What resources are online to help me work with the KFS data?

There are several resources online to help you in working with these data.

  • There is a document called "Study Metadata Documentation", which gives a variable list with the variable name, its label/description, and information such as the type of variable and format. It is a data dictionary/codebook.
  • There are four annotated questionnaires, which contain the surveys themselves, as well as the associated variable names with each survey question. You can find these documents, in addition to many other documents that you might find helpful as well, by clicking on SSRN.
  • Additionally, the Kauffman Foundation has sponsored a series of webinars which are available for researchers wanting to use the data: Common researcher questions and research presentations from scholars.

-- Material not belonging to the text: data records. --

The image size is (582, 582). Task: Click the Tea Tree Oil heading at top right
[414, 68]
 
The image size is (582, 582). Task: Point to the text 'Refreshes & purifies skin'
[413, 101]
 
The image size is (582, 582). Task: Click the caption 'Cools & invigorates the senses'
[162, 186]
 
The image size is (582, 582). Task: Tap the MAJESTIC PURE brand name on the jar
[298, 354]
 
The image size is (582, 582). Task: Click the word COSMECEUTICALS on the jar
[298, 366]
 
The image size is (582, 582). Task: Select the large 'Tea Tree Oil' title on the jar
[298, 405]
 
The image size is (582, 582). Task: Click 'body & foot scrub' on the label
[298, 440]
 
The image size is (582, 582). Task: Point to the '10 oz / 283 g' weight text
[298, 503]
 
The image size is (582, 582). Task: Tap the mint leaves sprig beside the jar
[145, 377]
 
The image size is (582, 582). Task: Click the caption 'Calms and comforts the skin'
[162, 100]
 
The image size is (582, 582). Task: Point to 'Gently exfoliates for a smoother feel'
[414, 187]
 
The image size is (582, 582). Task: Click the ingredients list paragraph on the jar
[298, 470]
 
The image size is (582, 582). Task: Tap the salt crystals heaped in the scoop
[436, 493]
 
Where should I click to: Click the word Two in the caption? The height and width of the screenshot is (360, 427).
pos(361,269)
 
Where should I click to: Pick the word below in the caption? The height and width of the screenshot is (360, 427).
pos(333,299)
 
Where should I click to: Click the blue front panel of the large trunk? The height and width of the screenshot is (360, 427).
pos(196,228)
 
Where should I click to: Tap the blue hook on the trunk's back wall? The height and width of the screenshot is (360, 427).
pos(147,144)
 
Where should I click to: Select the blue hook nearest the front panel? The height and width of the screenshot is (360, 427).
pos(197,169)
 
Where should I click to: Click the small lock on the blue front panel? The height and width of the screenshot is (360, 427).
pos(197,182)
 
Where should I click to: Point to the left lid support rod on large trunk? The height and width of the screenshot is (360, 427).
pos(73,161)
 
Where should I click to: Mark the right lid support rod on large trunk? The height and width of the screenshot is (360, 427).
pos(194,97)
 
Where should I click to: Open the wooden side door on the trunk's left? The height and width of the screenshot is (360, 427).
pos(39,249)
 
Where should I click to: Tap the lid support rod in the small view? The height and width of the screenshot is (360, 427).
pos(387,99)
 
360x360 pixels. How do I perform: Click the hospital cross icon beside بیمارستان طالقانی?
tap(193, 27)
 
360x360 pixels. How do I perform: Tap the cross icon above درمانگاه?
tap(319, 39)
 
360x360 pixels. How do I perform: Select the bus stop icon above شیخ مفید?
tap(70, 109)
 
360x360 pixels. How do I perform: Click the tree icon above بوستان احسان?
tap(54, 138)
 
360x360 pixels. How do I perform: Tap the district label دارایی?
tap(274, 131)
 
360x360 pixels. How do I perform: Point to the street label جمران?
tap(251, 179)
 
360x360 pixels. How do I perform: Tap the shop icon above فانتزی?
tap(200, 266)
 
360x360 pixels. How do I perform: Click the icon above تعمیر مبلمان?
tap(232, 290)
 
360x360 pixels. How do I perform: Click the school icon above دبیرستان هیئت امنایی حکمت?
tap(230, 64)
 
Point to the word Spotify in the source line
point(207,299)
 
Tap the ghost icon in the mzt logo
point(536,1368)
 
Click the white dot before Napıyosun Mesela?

What are the endings on many of the variables?

Variable names in the longitudinal dataset are similar between the Baseline, First Follow-Up, Second Follow-Up, and Third Follow-Up Surveys. With the exception of MPRID and the credit risk variables, all variables in the data file will have a suffix that corresponds to a round of data collection. Baseline variables contain an _0 suffix, First Follow-Up variables contain an _1 suffix, Second Follow-Up variables contain an _2 suffix, and Third Follow-Up variables contain an _3 suffix.

*** Please note that these variable names differ from the dataset released in 2008 in which Baseline variables did not have a suffix, First Follow-Up data had an _f suffix, and the Second Follow-Up data had an _s suffix. The new suffixes ( _0- _3) should allow easier incorporation of each new year of data as it becomes available ( _4 - _7).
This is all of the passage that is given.